About Todo Nuevo México
Last updated June 11, 2026
Todo Nuevo México answers one question — what's there to do in New Mexico? — with a statewide, deduplicated calendar of events and a guide to the outdoors: trails, campsites, fishing waters, hunting units, farmers markets, and the hidden gems in between. Everything is built from official sources, with the clutter removed. Aquí está todo.
Why this exists
Ask your phone what's there to do near Santa Fe this weekend, and the answer has to come from somewhere. We built that somewhere. Most travel sites are built for eyeballs and ad slots; this one is low-noise, consistently structured, and citable — designed for you andyour AI assistant, because that's how people actually ask now.
Who builds it
Todo Nuevo México is independently built and maintained in New Mexico by Darell Trujillo LLC, and launched in June 2026. It is a small, independent operation — not a tourism board, and not a media network.
Where the data comes from
Every listing traces to an official source, and every event and activity page shows its sources with last-verified dates. The site currently draws from:
- Ticketmaster Discovery — ticketed events statewide.

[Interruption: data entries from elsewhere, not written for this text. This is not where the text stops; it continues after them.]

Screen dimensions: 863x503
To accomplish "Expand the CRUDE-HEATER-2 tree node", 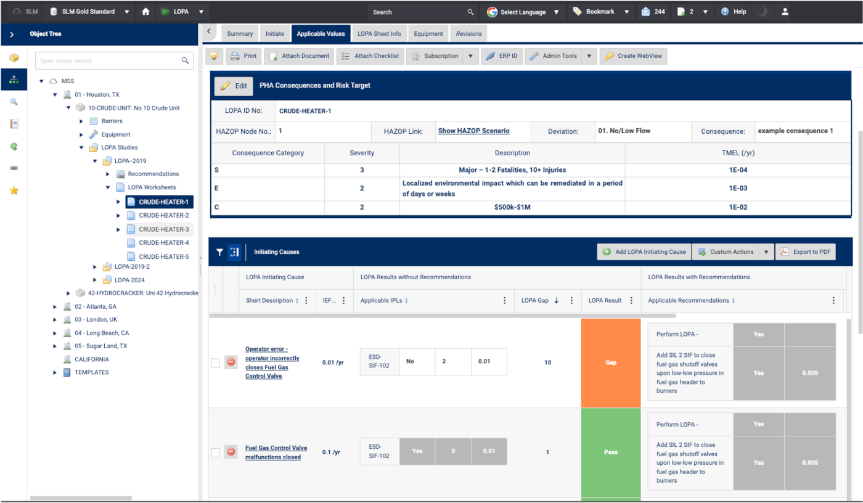I will coord(119,216).
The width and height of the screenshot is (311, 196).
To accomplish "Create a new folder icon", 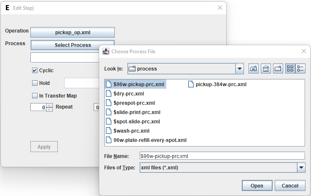I will click(278, 69).
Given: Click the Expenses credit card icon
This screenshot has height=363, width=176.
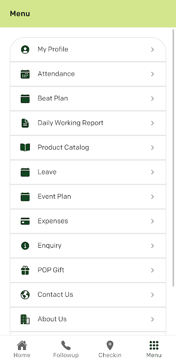Looking at the screenshot, I should (x=25, y=221).
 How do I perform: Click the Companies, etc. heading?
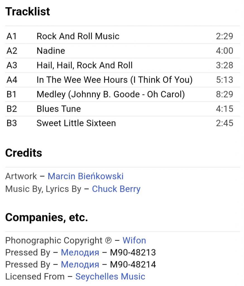tap(47, 217)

- National Park Service — park events across New Mexico.
- Recreation.gov (RIDB) — federal campgrounds and recreation facilities.
- Bureau of Land Management — recreation sites and trailheads.
- New Mexico Department of Game & Fish — fishing waters and hunting units.
- City and visitor-bureau calendars — newmexico.org, santafe.org, visitalbuquerque.org, visitlascruces.com, and the City of Albuquerque.
- Venue and promoter calendar feeds, such as HoldMyTicket.
- Human-curated entries — trails, campsites, fishing waters, hidden gems, and marquee venues, verified against official sources.
Cultural respect, built in
Some of the most beautiful places in New Mexico are also someone's home. Pueblo and tribal protocols are first-class data here: photography and access rules appear on the pages where they matter, and “unknown” is shown honestly as unknown — never assumed to mean “no restriction.” Tribal and Pueblo event information appears only through permissioned partnerships. We don't scrape it.
How fresh is it
Sources are re-checked on their own schedules: the busiest feeds about every six hours, most others every six to twelve, and the long tail daily. Duplicate listings from different sources are merged by clear rules, with AI arbitration for the ambiguous cases. Past events are archived, never deleted. Listings can still change after we check them — confirm dates, fees, and access with the official source before you go.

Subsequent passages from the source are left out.